港の4棟を合わせると、数十人規模の島と遜色ない。
「連合軍のここ1か月の被害は甚大で、そろそろ停戦協議に入るという情報もあります。20年の戦いで和平軍が成し得なかった事を、オルキ国がたった1週間でやり遂げたようなものですよ」
「そんなに卑下しなくていいと思いますよ。俺もレノンの兵士だったから気持ちは分かりますけどね」
「あー……そっか、今回の8隻+2隻に、フェイン王国に向かう時の投石で破壊した戦闘機と戦艦が……」
「その日、戦闘艇は13機、戦艦は26隻当たったよ」
「す、すげえ……」
「その戦艦に空母も含まれていたようで、連合軍は空母2機、戦闘機50機を失っています」
レノンがオルキ国側についたのは、オルキ国が約束通りフェインを解放して見せた事よりも、この戦果が大きいという。大統領は正式にオルキ国を承認すると宣言し、状況が落ち着けば訪島する計画らしい。
その打算的な行動に納得がいかない部分もあったが、オルキ国はまだ大国との正式な繋がりがなく、国家としての箔がない。
「フン、ならば吾輩も打算的に立ち回るとしよう」
オルキ国は徐々に認知され始めている。レノンが国に帰り、捕虜達が証言をしたなら大国を1つ攻めるくらいの準備が必要と分かるだろう。
それに連合軍がオルキ国を攻めるには、レノン周辺の海域を通過する必要がある。
和平軍に入らなくても、レノンと同盟を組む。それは同時にフェイン王国よりもはるかに好戦的なオルキ国の牽制にも役立つ。連合軍側も内心助かったと思うだろう。
「それでは、我々はレノンに戻ります! 連合軍戦艦1隻の提供、感謝します!」
「オルキ側は1隻譲って頂けただけで十分です。飛行場の整備も進めますし」
連合軍の残った戦艦2隻は巡洋艇。そのうち1隻はレノンに引き渡した。これで連合軍の攻撃性能などの解析ができるという。
フェイン王国が返してくれたオルキ国所有の戦闘艇は、何年も前にレノンが解析済み。無傷の巡洋艇が手に入った事はとても大きい。これだけでフェイン王国の護衛をした甲斐があったというもの。
集落から村までの道を、また数百人が歩いて戻っていく。小さな港に不釣り合いな空母は、喫水に不安があったため満潮を待っての出航だ。
島が人間に発見されてから、こんなにも大勢の声が響き渡った事があるだろうか。
昼も夜も笑い声が響き、夕暮れの早くなったヒーゴ島は霧の中にあっても陽気が溢れていた。
「また来て下さい、きっとですよ!」
「ソフィアちゃーん! また会いに来るよー!」
「あんたは来んでいい!」
島民と仲良くなった者もいる。ソフィアはこの数日で5人、アリヤは8人から交際を申し込まれ、レノンに一緒についてきて欲しいとまで言われた。
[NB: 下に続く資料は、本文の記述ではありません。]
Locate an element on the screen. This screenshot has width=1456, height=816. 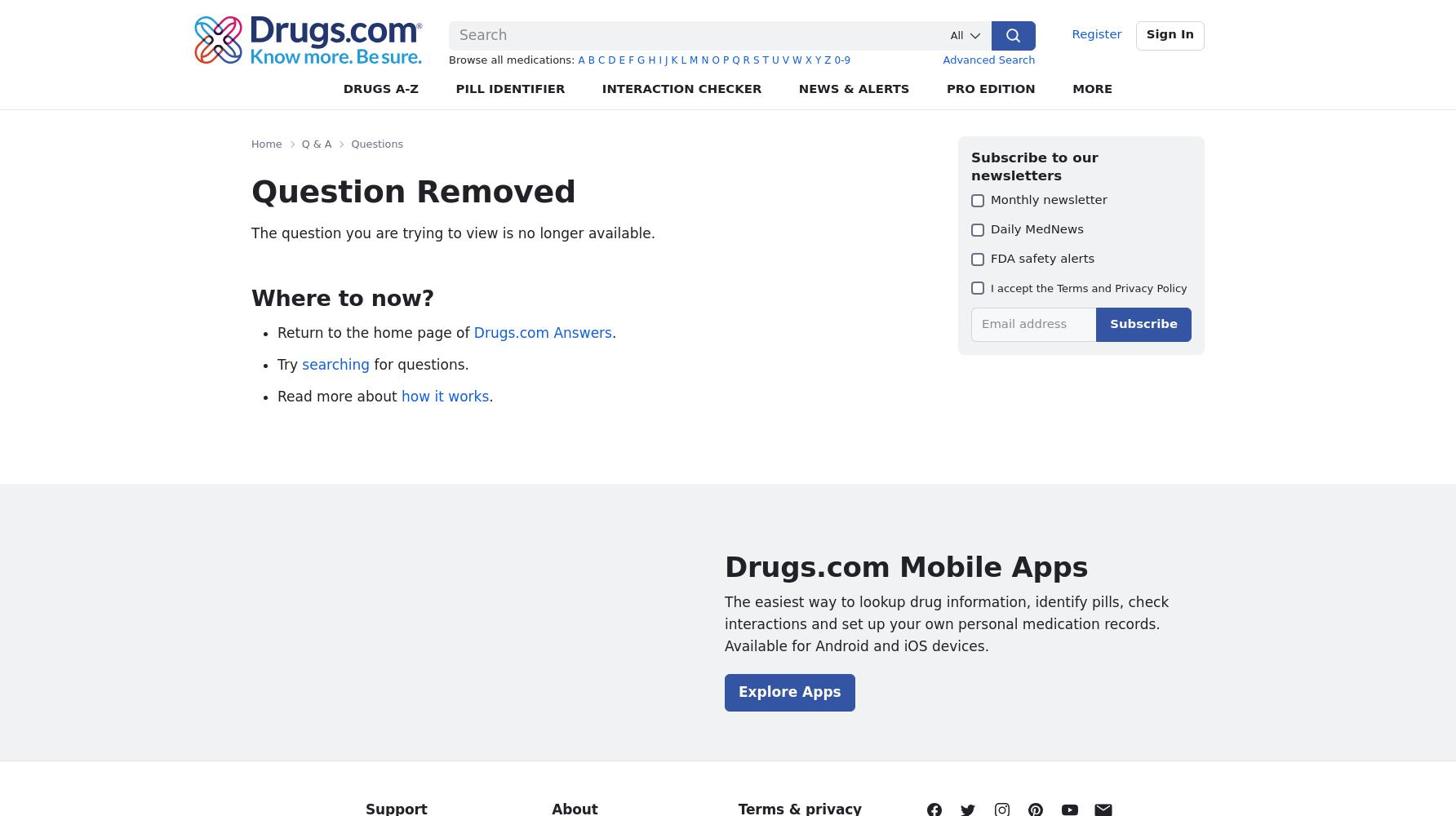
'The easiest way to lookup drug information, identify pills, check interactions and set up your own personal medication records. Available for Android and iOS devices.' is located at coordinates (946, 623).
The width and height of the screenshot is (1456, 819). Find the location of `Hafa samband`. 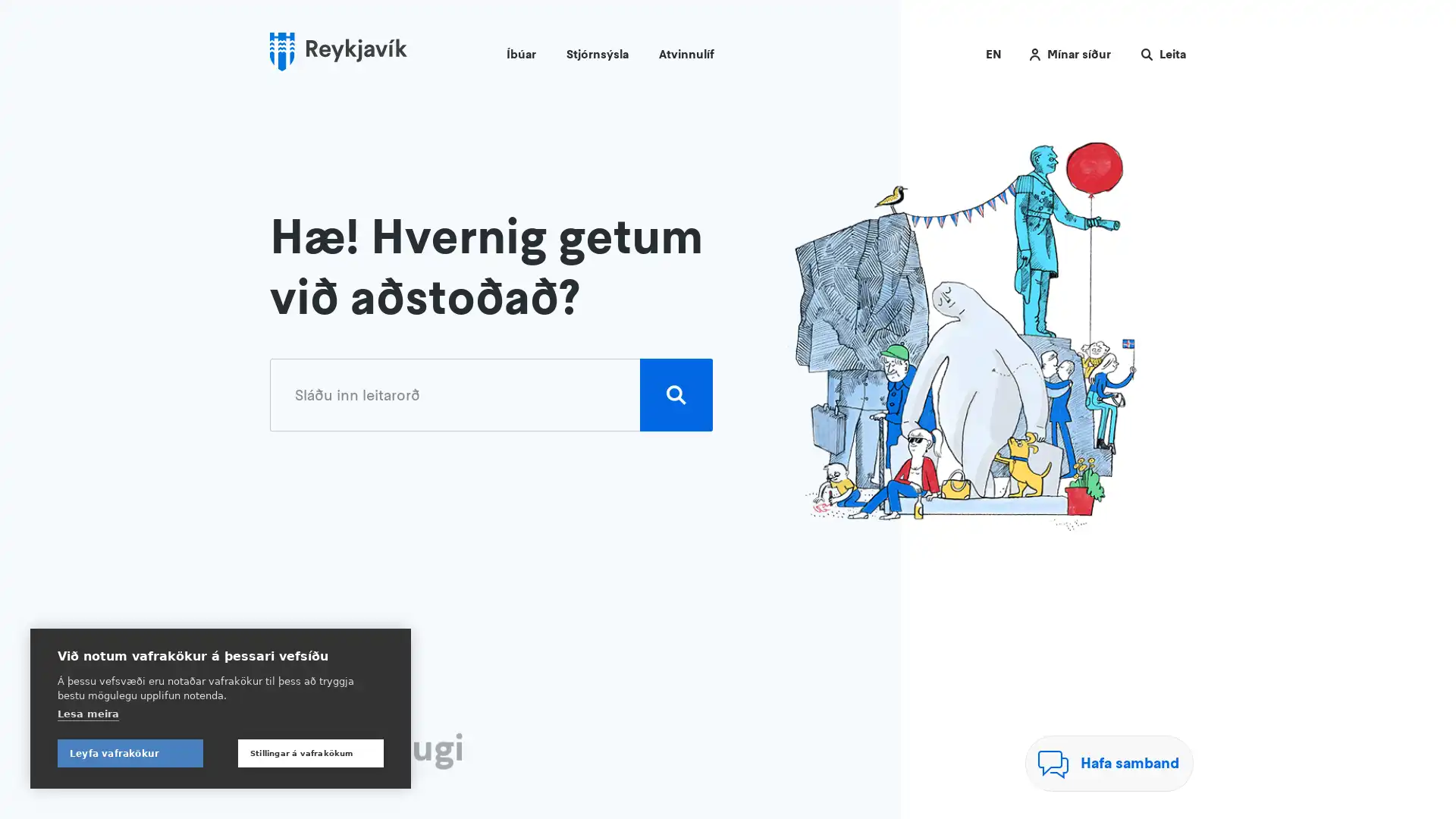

女性隊員もいて、特に若いケヴィンは可愛がられた。大事な時期に兵士を引き抜く事は出来ないと断ったが、オルキに移住したいと言い出した者も1人や2人ではない。
「ふふっ、ソフィア、求愛されてんじゃん」
「はあ!? あんなん冗談ばい! あたしよりアリヤの方がぐいぐい来られとったけど?」
「わ、私はまだ、えっと、りょ、両親にも許可を貰っていませんし!」
「ケヴィンもお姉様と距離が近かったよな? なあ?」
「やだよ、あの人酔ったフリして無理矢理乳揉ませようとしてくんだもん。それよりフューサー狙いのあの小柄な子、絶対また会いに来ると思うぜ」
「ん? まあ、その時は考えるよ。そういえばガーミッドさんはどうだったんだろ」
普段は人間が実質5人しかいないため、恋話などで盛り上がる事はない。しかし話さないだけで興味はある。
「わ、私は年長ですから……」
「ガーミッドさんは多分1人くらい遊んだんじゃないか? 男女構わず面倒見てたから慕われてたし」
「誰だ? まさか……相手はあのオネエのお兄さん?」
「えっ!? ち、違いますよ! というか、私はそんな簡単に一晩を過ごす程軽くありませんよ!」
「そうよ、それにあの人は途中でケヴィンに乗り換えたでしょ」
「俺は拒否したってば! しかもアイツ俺の乳揉んでくるんだもん! 怖ぇよ」
「あの人、ケヴィンも狙ってたのか。イングスにも可愛いって言って頬をムニムニと両手で触ってた」
「あー、イングスに真顔で可愛いのは猫だよって言われて、子猫を渡されて撃沈してた時な」
「えっとイングスは、大丈夫だよね?」
皆がイングスに目を向ける。イングスはオルキのしっぽにじゃれる子猫をじっと見つめているところだった。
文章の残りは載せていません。